The SAS publishing macros
are used to publish the formats and the scoring functions in Greenplum.
The
%INDGP_PUBLISH_MODEL macro creates the files that are needed to build the
scoring functions and publishes the scoring functions with those files
to a specified database in Greenplum. Only the EM_ output variables
are published as Greenplum scoring functions.
For more information
about the EM_ output variables, see Fixed Variable Names.
The
%INDGP_PUBLISH_MODEL macro uses some of the files that are created by the
SAS Enterprise Miner Score Code Export node: the scoring model program
(score.sas file), the properties file (score.xml file), and (if the
training data includes SAS user-defined formats) a format catalog.
The
%INDGP_PUBLISH_MODEL macro performs the following tasks:
-
takes the score.sas and score.xml
files and produces the set of .c and .h files.

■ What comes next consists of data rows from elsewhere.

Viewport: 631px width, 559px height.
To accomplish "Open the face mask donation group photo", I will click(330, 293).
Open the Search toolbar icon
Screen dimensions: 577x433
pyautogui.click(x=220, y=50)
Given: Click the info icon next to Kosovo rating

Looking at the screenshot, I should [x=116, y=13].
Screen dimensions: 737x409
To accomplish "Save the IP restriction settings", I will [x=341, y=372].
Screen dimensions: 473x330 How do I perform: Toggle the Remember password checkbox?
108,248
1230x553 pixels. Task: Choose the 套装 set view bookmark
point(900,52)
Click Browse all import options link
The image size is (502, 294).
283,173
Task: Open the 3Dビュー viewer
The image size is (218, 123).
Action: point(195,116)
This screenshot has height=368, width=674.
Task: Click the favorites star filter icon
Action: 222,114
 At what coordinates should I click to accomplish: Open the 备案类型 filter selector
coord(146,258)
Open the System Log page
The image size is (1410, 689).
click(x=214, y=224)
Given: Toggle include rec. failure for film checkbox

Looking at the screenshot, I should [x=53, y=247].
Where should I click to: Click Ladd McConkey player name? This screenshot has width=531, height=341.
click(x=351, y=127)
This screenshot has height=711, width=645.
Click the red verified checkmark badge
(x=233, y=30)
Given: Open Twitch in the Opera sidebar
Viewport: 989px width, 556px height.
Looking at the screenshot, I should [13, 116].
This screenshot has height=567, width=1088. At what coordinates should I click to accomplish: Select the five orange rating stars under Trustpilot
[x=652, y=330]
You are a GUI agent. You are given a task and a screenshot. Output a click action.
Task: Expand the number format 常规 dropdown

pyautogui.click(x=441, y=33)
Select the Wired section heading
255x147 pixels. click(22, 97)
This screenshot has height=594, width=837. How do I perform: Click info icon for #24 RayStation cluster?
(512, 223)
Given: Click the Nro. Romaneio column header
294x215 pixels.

These .c and .h files
are necessary to build separate scoring functions for each of a fixed
set of quantities that can be computed by the scoring model code.
-
if a format catalog is available,
processes the format catalog and creates an .h file with C structures,
which are also necessary to build the scoring functions.
-
produces a script of the Greenplum
commands that are used to register the scoring functions in the Greenplum
database.
-
transfers the .c and .h files to
Greenplum.
-
calls the
SAS_COMPILEUDF function
to compile the source files into object files and links to the SAS
formats library.
-
calls the SAS_COPYUDF function
to copy the new object files to
full-path-to-pkglibdir/SAS
on
the whole database array (master and all segments) , where
full-path-to-pkglibdir
is
the path that was defined during installation.
-
uses the
SAS/ACCESS Interface to
Greenplum to run the script to create the scoring functions with the
object files.
The scoring functions
are registered in Greenplum with shared object files, which are loaded
at run time. These functions are stored in a permanent location. The
SAS object files and the SAS formats library are stored in the
full-path-to-pkglibdir/SAS
directory
on all nodes, where
full-path-to-pkglibdir
is the path that
was defined during installation.
Greenplum caches the
object files within a session.
Note: You can publish scoring model
files with the same model name in multiple databases and schemas.
Because all model object files for the SAS scoring function are stored
in the
full-path-to-pkglibdir/SAS
directory,
the publishing macros use the database, schema, and model name as
the object filename to avoid potential naming conflicts.